Overview
This model, choco800/qwen3-4b-agent-v14, is a 4 billion parameter Qwen3-Instruct variant, specifically fine-tuned to enhance multi-turn agent task performance. Unlike typical adapter repositories, this is a fully merged model, meaning it contains all necessary weights and does not require loading a separate base model. It was trained using LoRA and Unsloth, with a maximum sequence length of 8192 tokens.
Key Capabilities
- Multi-turn Agent Task Performance: Optimized for complex, sequential tasks requiring multiple interactions.
- Environment Observation: Capable of processing and understanding environmental cues.
- Action Selection & Tool Use: Designed to make appropriate decisions and utilize tools within an agentic workflow.
- Error Recovery: Trained to handle and recover from errors encountered during task execution.

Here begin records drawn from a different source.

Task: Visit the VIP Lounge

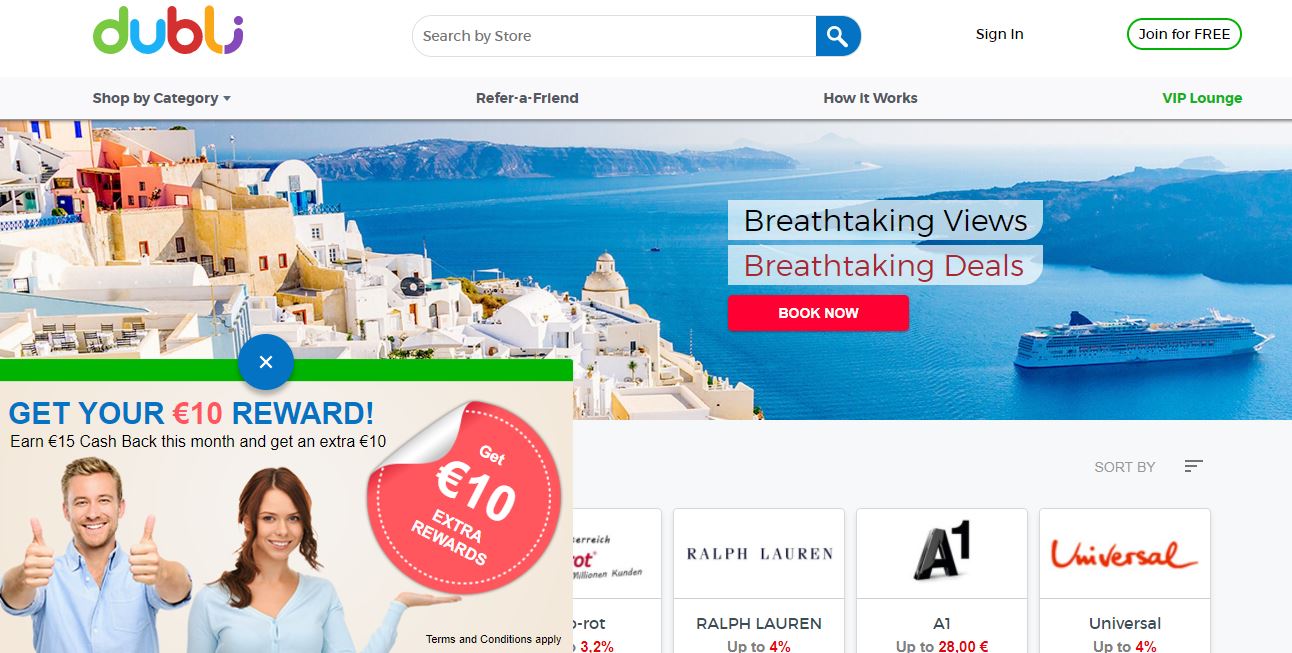Action: (1202, 98)
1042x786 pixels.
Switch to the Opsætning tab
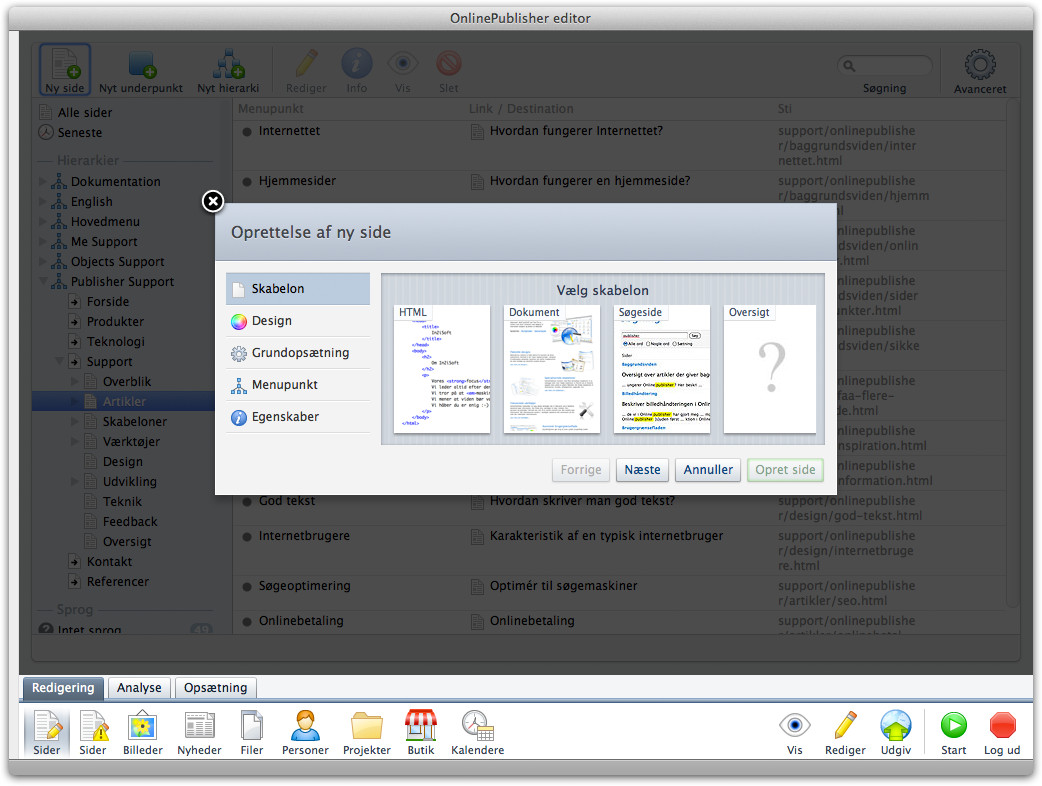(x=215, y=688)
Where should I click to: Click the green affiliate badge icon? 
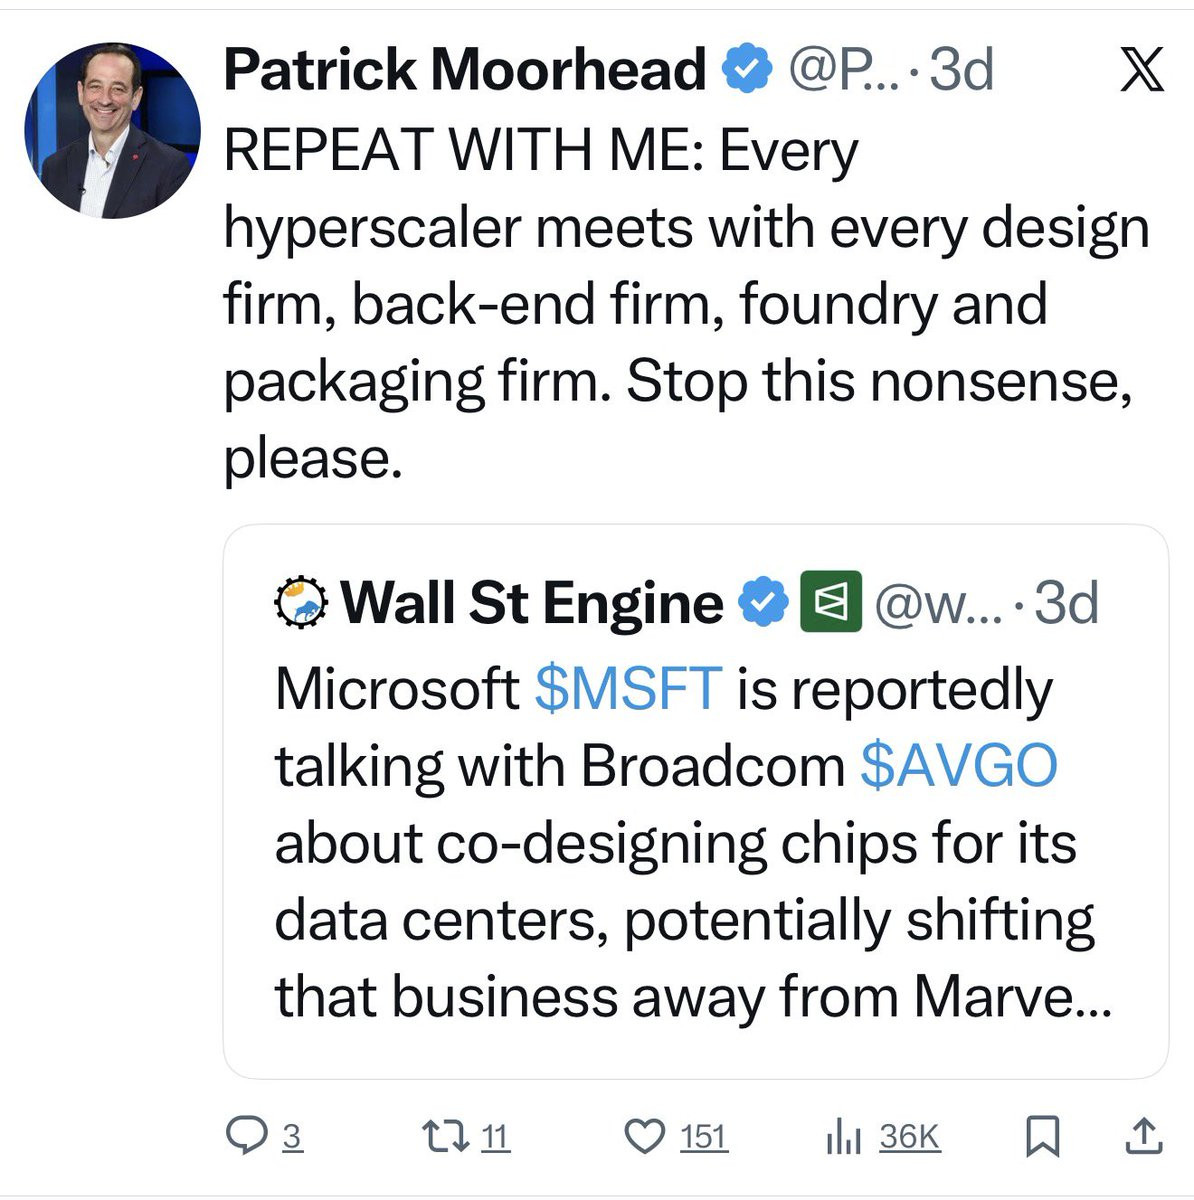830,602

- Efficient Deployment: Provided as a fully merged model, simplifying integration and usage.
Training Focus
The model's training objective was to improve performance on agent tasks, particularly within environments like ALFWorld (household tasks). Loss was applied to all assistant turns in the multi-turn trajectory, ensuring comprehensive learning across observation, action, tool use, and error handling. The training utilized several versions of the dbbench_sft_dataset_react dataset, licensed under MIT.